(Aufgabe) Gib aus dem Text über Handystrahlung alles von „Keine signifikante Häufung“ bis hinunter zu „signifikant gestiegen ist.“ wieder und benenne dabei „Autoren“ in „Verfasser“ um.

(Textauszug)
Laufen Vieltelefonierer Gefahr, einen Hirntumor zu entwickeln? Beinah monatlich erscheinen Studien, die sich in genau diesem Punkt widersprechen. Erst vor sechs Wochen warnte die Weltgesundheitsorganisation (WHO)davor, dass sich für Vielnutzer das Risiko für zwei bestimmte Arten von Hirntumoren erhöhen könnte. Deshalb stuften die Forscher Handystrahlung als „möglicherweise krebserrregend“ ein, obwohl der eindeutige Beweis noch fehlt, dass hochfrequente elektromagnetische Strahlung Krebs verursacht.

Die neue Studie des Britischen Instituts für Krebsforschung gibt nun wieder Entwarnung. Ein internationales Wissenschaftlerteam aus Schweden, den USA und Großbritannien kam zu dem Schluss, dass es keinen überzeugenden Beweis für einen Zusammenhang gebe, nachdem die Forscher in einer sogenannten Meta-Untersuchung vorangegangene Studien zum Thema neu ausgewertet hatten. Darunter war auch die bisher größte Handystudie aus dem Jahr 2010, die 13 000 Nutzer über zehn Jahre hinweg begleitete.



Keine signifikante Häufung von Hirntumoren

In der Fachzeitschrift Environmental Health Perspecticves schreiben die Autoren: „Obwohl noch Unsicherheit bleibt, sprechen die sich häufenden Beweise mehr und mehr gegen die Hypothese, dass der Gebrauch von Mobiltelefonen Hirntumore bei Erwachsenen auslöst.“ Mit dem Studienzeitraum deckten die Forscher sowohl das Aufkommen der Mobiltelefone als auch die Phase ihrer explosiven Verbreitung ab. Weitere Studien aus verschiedenen Ländern kamen zu dem Schluss, dass die Häufigkeit von Hirntumoren in den letzten 20 Jahren nicht signifikant gestiegen ist.

Ein Beweis für die Ungefährlichkeit von Mobiltelefonen ist das aber trotzdem nicht. „Es ist ein sehr schwieriges Forschungsfeld“, sagte der Cambridge-Professor David Spiegelhalter – er war selbst nicht an der neuen Studie beteiligt – der Nachrichtenagentur Reuters. „Selbst wenn die Beweisfähigkeit eingeschränkt ist, zeigt diese Studie deutlich, dass das Risiko so klein ist, dass es schwer auszumachen ist – auch in der riesigen Anzahl von Menschen, die heute Handys benutzen.“

Unterschiedliche Methoden, unterschiedliche Ergebnisse

Woran aber liegt es, dass sich Studien zu ein und demselben Thema immer wieder gegenseitig widerlegen? Ganz einfach an den engen Grenzen der Erkennbarkeit, sagt Maria Blettner, Direktorin des Instituts für Medizinische Biometrie, Epidemiologie und Informatik (IMBEI) an der Uni Mainz. Dass manche Studie einen Effekt sieht und die nächste nicht, könnte bei einer so geringen Beweislast an statistischem Rauschen und an Zufallseffekten liegen.

(Gegebene Einträge)
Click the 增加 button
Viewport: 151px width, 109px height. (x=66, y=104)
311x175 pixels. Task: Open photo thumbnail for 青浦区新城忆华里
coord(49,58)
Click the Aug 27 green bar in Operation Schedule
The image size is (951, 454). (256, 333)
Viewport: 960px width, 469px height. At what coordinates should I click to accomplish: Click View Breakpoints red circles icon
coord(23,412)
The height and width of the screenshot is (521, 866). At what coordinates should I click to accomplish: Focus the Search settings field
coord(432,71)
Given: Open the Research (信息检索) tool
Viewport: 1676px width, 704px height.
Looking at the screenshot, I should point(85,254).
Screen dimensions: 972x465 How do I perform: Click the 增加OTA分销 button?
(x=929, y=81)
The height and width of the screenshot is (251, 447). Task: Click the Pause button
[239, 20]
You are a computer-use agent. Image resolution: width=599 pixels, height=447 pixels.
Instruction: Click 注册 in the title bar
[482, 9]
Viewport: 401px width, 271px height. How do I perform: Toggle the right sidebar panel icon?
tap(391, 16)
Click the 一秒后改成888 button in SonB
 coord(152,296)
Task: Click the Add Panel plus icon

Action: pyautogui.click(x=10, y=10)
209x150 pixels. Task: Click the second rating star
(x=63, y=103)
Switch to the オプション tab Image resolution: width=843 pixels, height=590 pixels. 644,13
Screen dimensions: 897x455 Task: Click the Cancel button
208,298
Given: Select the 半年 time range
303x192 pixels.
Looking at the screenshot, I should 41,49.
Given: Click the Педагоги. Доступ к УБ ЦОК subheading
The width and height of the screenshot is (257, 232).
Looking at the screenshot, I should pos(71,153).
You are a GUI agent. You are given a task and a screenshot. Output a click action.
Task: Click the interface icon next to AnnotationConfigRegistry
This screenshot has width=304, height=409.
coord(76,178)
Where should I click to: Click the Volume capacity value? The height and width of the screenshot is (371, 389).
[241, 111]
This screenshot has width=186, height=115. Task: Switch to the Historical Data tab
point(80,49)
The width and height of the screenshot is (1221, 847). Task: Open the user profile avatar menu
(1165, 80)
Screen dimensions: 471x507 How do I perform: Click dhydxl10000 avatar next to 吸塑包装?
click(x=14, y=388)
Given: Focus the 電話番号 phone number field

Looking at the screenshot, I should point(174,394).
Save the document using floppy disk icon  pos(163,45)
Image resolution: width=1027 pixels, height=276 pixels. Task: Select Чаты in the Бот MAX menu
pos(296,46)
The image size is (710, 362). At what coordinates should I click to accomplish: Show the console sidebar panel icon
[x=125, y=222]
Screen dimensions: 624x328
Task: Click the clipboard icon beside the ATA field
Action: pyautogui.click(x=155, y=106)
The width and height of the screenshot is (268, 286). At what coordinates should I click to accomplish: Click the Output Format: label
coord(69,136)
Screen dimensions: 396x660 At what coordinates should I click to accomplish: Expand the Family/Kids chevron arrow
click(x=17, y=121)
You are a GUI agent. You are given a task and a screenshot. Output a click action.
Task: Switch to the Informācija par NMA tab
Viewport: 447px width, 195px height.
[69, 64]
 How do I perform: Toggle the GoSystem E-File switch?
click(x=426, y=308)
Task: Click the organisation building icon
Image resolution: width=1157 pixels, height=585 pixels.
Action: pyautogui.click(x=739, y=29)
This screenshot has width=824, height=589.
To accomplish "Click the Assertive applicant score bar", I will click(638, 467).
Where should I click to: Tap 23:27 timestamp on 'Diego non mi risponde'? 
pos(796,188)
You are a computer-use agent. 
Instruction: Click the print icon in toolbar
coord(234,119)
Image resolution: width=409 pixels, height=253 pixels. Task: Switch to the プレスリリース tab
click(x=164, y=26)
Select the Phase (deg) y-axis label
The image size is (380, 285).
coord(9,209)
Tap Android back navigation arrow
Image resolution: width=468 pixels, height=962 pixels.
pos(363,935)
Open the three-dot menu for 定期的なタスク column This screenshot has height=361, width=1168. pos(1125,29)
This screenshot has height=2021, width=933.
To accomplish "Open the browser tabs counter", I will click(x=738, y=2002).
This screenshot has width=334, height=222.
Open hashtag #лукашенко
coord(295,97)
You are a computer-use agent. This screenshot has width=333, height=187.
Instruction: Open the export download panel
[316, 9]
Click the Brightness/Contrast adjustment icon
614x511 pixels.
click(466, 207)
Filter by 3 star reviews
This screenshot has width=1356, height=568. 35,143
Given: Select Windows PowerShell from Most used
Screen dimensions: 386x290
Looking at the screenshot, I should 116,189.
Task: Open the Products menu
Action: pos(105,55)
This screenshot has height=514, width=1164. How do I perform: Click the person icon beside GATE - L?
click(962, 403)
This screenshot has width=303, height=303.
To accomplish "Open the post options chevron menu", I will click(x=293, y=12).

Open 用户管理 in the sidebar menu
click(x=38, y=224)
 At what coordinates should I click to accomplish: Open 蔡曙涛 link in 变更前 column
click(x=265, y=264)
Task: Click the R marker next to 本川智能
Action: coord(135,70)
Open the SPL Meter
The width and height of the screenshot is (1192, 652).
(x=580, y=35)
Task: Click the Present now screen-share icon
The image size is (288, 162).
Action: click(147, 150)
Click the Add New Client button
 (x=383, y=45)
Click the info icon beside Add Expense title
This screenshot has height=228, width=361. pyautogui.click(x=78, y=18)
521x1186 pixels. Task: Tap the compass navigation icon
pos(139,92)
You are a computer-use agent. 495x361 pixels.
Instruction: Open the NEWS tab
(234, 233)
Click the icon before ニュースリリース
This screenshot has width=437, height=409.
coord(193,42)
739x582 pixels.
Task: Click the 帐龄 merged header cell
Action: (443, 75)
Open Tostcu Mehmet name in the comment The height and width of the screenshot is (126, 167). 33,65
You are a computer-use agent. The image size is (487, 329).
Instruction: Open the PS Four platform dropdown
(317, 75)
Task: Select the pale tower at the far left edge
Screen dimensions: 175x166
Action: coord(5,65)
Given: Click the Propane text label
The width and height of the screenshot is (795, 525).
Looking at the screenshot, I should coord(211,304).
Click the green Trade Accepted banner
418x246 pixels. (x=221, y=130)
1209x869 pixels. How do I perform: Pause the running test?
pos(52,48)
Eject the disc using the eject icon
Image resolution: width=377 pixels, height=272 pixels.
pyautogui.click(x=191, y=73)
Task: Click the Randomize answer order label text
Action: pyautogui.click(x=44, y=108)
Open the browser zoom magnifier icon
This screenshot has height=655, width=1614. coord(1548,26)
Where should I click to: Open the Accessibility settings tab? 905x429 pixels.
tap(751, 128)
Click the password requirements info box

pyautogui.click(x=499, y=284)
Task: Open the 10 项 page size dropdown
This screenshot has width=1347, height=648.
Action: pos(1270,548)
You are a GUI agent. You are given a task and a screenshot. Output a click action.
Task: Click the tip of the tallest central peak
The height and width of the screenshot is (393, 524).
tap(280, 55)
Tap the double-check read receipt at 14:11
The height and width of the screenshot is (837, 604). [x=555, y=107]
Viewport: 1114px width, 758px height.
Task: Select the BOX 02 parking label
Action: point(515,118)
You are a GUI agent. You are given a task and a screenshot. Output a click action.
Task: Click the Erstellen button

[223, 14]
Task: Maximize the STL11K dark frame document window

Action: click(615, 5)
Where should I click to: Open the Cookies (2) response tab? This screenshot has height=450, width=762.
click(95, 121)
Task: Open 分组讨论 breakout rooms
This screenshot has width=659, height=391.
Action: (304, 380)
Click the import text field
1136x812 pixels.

(Lösung)
Keine signifikante Häufung von Hirntumoren

In der Fachzeitschrift Environmental Health Perspecticves schreiben die Verfasser: „Obwohl noch Unsicherheit bleibt, sprechen die sich häufenden Beweise mehr und mehr gegen die Hypothese, dass der Gebrauch von Mobiltelefonen Hirntumore bei Erwachsenen auslöst.“ Mit dem Studienzeitraum deckten die Forscher sowohl das Aufkommen der Mobiltelefone als auch die Phase ihrer explosiven Verbreitung ab. Weitere Studien aus verschiedenen Ländern kamen zu dem Schluss, dass die Häufigkeit von Hirntumoren in den letzten 20 Jahren nicht signifikant gestiegen ist.